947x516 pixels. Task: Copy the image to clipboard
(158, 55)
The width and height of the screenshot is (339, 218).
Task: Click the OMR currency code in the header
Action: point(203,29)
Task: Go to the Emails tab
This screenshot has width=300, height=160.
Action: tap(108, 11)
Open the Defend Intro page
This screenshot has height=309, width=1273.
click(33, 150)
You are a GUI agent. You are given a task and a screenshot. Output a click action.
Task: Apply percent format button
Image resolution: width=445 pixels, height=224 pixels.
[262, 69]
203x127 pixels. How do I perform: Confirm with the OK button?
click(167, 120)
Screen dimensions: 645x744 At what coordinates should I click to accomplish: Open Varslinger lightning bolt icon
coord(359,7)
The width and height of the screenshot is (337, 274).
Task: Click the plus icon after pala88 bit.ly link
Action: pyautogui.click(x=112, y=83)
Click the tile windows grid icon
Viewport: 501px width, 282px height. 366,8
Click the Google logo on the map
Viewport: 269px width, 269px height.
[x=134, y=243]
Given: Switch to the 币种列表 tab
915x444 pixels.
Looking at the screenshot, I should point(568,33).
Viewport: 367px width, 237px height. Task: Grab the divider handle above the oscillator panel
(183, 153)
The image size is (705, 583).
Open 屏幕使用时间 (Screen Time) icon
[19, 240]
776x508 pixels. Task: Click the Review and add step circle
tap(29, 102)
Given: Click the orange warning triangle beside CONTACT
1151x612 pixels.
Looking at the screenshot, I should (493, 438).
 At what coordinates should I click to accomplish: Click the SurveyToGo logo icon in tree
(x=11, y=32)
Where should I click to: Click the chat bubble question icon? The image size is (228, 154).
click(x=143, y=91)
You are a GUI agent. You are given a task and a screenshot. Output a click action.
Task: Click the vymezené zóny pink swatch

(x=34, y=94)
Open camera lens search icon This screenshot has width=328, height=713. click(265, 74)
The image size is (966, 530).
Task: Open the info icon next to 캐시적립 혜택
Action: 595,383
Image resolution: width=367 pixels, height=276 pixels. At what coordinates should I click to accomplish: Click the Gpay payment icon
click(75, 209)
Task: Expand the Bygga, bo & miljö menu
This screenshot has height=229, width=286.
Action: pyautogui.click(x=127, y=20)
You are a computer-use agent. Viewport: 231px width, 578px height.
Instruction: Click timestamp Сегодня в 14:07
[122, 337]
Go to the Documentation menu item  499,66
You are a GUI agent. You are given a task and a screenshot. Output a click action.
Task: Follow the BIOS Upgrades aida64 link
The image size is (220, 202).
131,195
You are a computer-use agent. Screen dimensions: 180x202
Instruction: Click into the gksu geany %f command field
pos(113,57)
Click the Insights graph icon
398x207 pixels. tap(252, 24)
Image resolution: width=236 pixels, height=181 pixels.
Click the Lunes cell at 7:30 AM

- _PROMPT_
Scan the entries above for the line containing "915x444 pixels.", and copy it and all lines after it exactly, down to and including the line containing "Task: Expand the Bygga, bo & miljö menu".

- _ANSWER TO THIS EXERCISE_
915x444 pixels.
Looking at the screenshot, I should point(568,33).
Viewport: 367px width, 237px height. Task: Grab the divider handle above the oscillator panel
(183, 153)
The image size is (705, 583).
Open 屏幕使用时间 (Screen Time) icon
[19, 240]
776x508 pixels. Task: Click the Review and add step circle
tap(29, 102)
Given: Click the orange warning triangle beside CONTACT
1151x612 pixels.
Looking at the screenshot, I should (493, 438).
 At what coordinates should I click to accomplish: Click the SurveyToGo logo icon in tree
(x=11, y=32)
Where should I click to: Click the chat bubble question icon? The image size is (228, 154).
click(x=143, y=91)
You are a GUI agent. You are given a task and a screenshot. Output a click action.
Task: Click the vymezené zóny pink swatch

(x=34, y=94)
Open camera lens search icon This screenshot has width=328, height=713. click(265, 74)
The image size is (966, 530).
Task: Open the info icon next to 캐시적립 혜택
Action: 595,383
Image resolution: width=367 pixels, height=276 pixels. At what coordinates should I click to accomplish: Click the Gpay payment icon
click(75, 209)
Task: Expand the Bygga, bo & miljö menu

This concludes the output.